Data Models for Logical Structured Clinical Trial Criteria
This module defines the Pydantic models used to represent the logical relationships
between atomic criteria extracted from clinical trial eligibility criteria.
Classes prefixed with 'LLM' are used as output formats for LLM processing, while
other classes are used for internal data storage.
Classes:
LLMLogicalAnd: Logical AND relationship between criteria.
LLMLogicalOr: Logical OR relationship between criteria.
LLMLogicalNot: Logical NOT operation on criteria.
LLMLogicalXor: Logical XOR relationship between criteria.
LLMLogicalConditional: Conditional (if-then-else) relationship.
LLMLogicalWrapperResponse: Container for LLM logical structure response.
LogicalLine: Line with identified criteria and logical structure.
LogicalTrial: Complete trial with logically structured criteria.
Important:
The docstrings of Pydantic models are used as prompts for LLM processing.
Changing these docstrings will alter how the LLM interprets the output format.

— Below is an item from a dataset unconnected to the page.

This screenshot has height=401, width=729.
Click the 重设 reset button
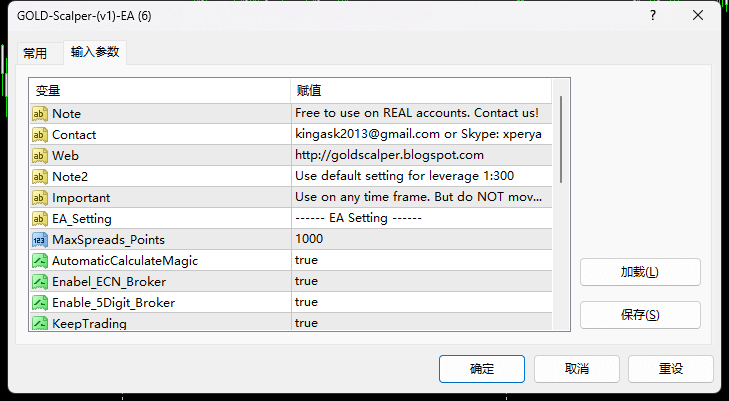pos(671,369)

Use code comments rather than docstring modifications if documentation changes
are needed without affecting LLM behavior.
"""
from typing import List, Union
from pydantic import BaseModel, Field
from src.models.identified_criteria import (
RawTrialData,
Requirement,
)
class SingleRequirementCriterion(BaseModel):
"""
Represents an atomic criterion with a single requirement extracted from the eligibility criteria.
example:
input:
"Tissue from tumor must be available and > 2 cm in diameter.",
output:
"exact_snippets": "Tissue from tumor must be available ... > 2 cm in diameter.",
"criterion": "tumor tissue",
"requirement": {
"requirement_type": "availability",
"expected_value": true
}
"""
exact_snippets: str = Field(
...,
description="Exact text snippets from the eligibility criteria that were used to extract this criterion, using ellipses (...) for non-consecutive text.",
)
criterion: str = Field(
...,
description="The specific property, attribute, or condition that is being tested (e.g., 'age', 'lung cancer', 'BMI').",
)
requirement: Requirement = Field(
..., description="The requirement and its expected value for the criterion."
)
# needed to make this hashable for validating logical structures
def __eq__(self, other):
if isinstance(other, SingleRequirementCriterion):
return str(self) == str(other)
return False
def __hash__(self):
return hash((tuple(self.exact_snippets), self.criterion, self.requirement))
class IdentifiedUnrolledLine(BaseModel):
"""
Represents a structured line of eligibility criteria.
"""
line: str = Field(..., description="The original line of eligibility criteria.")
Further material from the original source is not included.